In these two patents we have disclosed every element claimed to be in the patent in suit, except the bond or bonding means which appellee says holds the container firmly and fixedly, pendently positioned in the jacket. This use of a bonding means to thus hold the container firmly and fixedly in its position, and also to prevent moisture from getting into the packing, is disclosed in the Fox patent.
This Fox patent is for a carboy, and shows an outer jacket, called a box or frame, a single wall container inside the jacket with a neck extending up through the jacket, and packing between the container and the jacket, and the patentee says: "Around this neck of the carboy I tightly pack plaster-of-paris or other suitable material, as shown at B (in the drawing), for the purpose of firmly holding the carboy in place, * * * and also for the purpose of excluding moisture or water." And, again: " B is a packing of plaster-of-paris or other suitable material, intended to hold the carboy firmly in place within the box or frame enclosing it and to exclude water or moisture from the packing C."
Thus we have all the elements in appellee's claims disclosed in these three prior patents, each operating in its old way and effecting its old result, and the only question to be decided is: Did it involve invention for Blair to take the bond from Fox and the other elements from Heath or Clisbee, or both of them, and assemble them in one heat-insulated, nonvacuum receptacle?

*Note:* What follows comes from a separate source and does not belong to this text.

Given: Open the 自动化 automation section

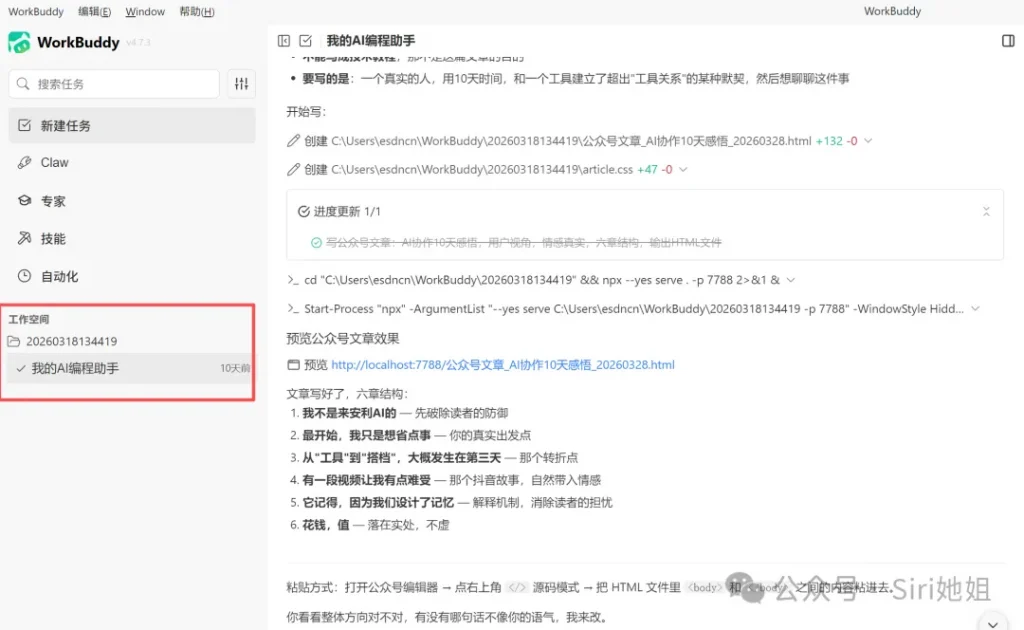Looking at the screenshot, I should pos(58,276).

With Heath, Clisbee, and Fox in the field — Heath and Clisbee both showing (except the bond between the container and the jacket) the construction adopted by Blair, Heath's object being shock resistance and Clisbee's heat insulation, both using the same means and construction — did it involve invention to take Fox's bond and add it to Heath or Clisbee? We think this involved mechanical skill, and not inventive genius. In the language of the Supreme Court in Hollister v. Benedict Mfg. Co., 113 U.S. 59, on page 73, 5 S. Ct. 717, 724 ( 28 L. Ed. 901): "It is but the display of the expected skill of the calling, and involves only the exercise of the ordinary faculties of reasoning upon the material supplied by a special knowledge, and the facility of manipulation which results from its habitual and intelligent practice." A person skilled in the art pertaining to heat-insulated receptacles of the nonvacuum type, knowing what had been done before, and seeing these various elements performing their functions in the patents above mentioned, would not require a flash of genius to combine with the structures shown by Heath or Clisbee a bond to hold the container in position and at the same time prevent moisture from getting into the insulating packing.
We are not now concerned with the particular bond set forth in appellee's patent, which says: "The substance of which the bond is composed is, preferably, a prepared shellac which is fully described in United States letters patent No. 1,309,967, granted to Simonson Blair on July 15, 1919." If appellant used the bond described in that patent, for such use the suit should be for its infringement; but it is not claimed that appellant used this particular bond. It used plaster of paris, or a mixture of plaster of paris and cement or white lead, none of which, singly or combined, is the bond of appellee.
The result obtained by Blair may be a better structure than was ever before produced, and yet, for the lack of novelty of device or new result produced, it may have no patentable quality. He has assembled — combined, in the ordinary sense — old and well-known elements, but he has not made an invention.
Reversed, with direction to dismiss the bill of complaint for want of equity.